DOCUMENT EXTRACT:
((

Thomas Adam publishes two new books on philanthropy

Thursday, Dec 01, 2016

Dr. Thomas Adam, the Department's specialist in German history and intercultural transfers, has recently published two new books on the history of philanthropy.

Philanthropy, Civil Society, and the State in German History, 1815-1989 (Camden House, 2016) introduces English-speaking readers to an emerging shift underway in German historiography in which German historians of Germany have come to see nineteenth- and twentieth-century German society as characterized by private initiative and a vibrant civil society. Public institutions such as museums, high schools, universities, hospitals, and charities relied heavily on the support of wealthy donors. State funding for universities and high schools, for instance, accounted only for a fragment of the operating costs of those institutions, while private endowments running into the millions of marks funded scholarships as well as health care for teachers and students. Private support for public institutions was essential for their existence and survival: it was the backbone of Germany's civil society. This book is, thus, the first to provide English-speaking readers with this revisionist interpretation of the role of the state and philanthropy in nineteenth- and twentieth-century Germany: a society in which private actors claimed responsibility for the common good and used philanthropic engagement to shape society according to their visions.

))

EXCERPTED RECORDS:
((

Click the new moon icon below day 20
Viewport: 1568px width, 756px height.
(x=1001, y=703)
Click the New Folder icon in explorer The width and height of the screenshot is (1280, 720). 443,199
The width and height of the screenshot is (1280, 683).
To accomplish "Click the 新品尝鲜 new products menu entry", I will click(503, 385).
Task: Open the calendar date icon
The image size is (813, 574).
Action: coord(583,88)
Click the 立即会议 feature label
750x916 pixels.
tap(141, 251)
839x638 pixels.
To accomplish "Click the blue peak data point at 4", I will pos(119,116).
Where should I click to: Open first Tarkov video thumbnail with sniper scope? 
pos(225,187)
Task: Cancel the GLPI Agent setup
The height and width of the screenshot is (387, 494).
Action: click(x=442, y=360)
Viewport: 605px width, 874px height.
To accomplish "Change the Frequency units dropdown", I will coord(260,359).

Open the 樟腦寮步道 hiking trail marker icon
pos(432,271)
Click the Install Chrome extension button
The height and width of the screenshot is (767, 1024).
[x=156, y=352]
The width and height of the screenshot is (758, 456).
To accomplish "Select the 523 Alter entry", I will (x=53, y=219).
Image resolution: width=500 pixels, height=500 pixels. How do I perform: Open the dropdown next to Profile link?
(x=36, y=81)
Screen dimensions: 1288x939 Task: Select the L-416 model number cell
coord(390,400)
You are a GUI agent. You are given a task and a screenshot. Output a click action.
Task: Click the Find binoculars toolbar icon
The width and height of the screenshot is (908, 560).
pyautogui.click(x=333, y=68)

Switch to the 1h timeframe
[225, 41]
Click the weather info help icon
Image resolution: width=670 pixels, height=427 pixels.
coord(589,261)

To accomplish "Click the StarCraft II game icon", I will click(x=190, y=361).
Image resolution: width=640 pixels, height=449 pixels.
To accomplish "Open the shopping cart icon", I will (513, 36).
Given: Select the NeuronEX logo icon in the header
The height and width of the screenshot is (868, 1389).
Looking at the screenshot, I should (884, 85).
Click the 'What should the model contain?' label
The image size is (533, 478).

))

EXPLORE THE MATERIAL:
1. From the announcement of Thomas Adam's new books, return everything from "Thursday, Dec 01, 2016" down to "history of philanthropy.".
2. Supply the next part of the announcement of Thomas Adam's books on philanthropy, starting after its last sentence.
The rows were taken from a different source and are not part of the announcement.

EXERCISE RESULTS:
1.
Thursday, Dec 01, 2016

Dr. Thomas Adam, the Department's specialist in German history and intercultural transfers, has recently published two new books on the history of philanthropy.

2.
Transnational Philanthropy: The Mond Family’s Support for Public Institutions in Western Europe from 1890 to 1938 (Palgrave MacMillan, 2016) explores the philanthropic activities of Ludwig Mond (1839-1909) and of his two sons Alfred and Robert in the field of art collecting, the fight against early childhood mortality, the advancement of research and of higher education, archaeological excavations in Egypt and Palestine, and for the founding of the State of Israel from the 1890s to the late 1930s. These activities resulted in the creation of the Bibliotheca Hertziana in Rome, the donation of Ludwig Mond’s art collection to the National Gallery in London, the funding of the excavation of  the sacred Buchis Bulls at Armant in Egypt, the establishment of the Children’s Hospital in London, and the support of many natural science institutes and associations in England, France, Germany, and Italy.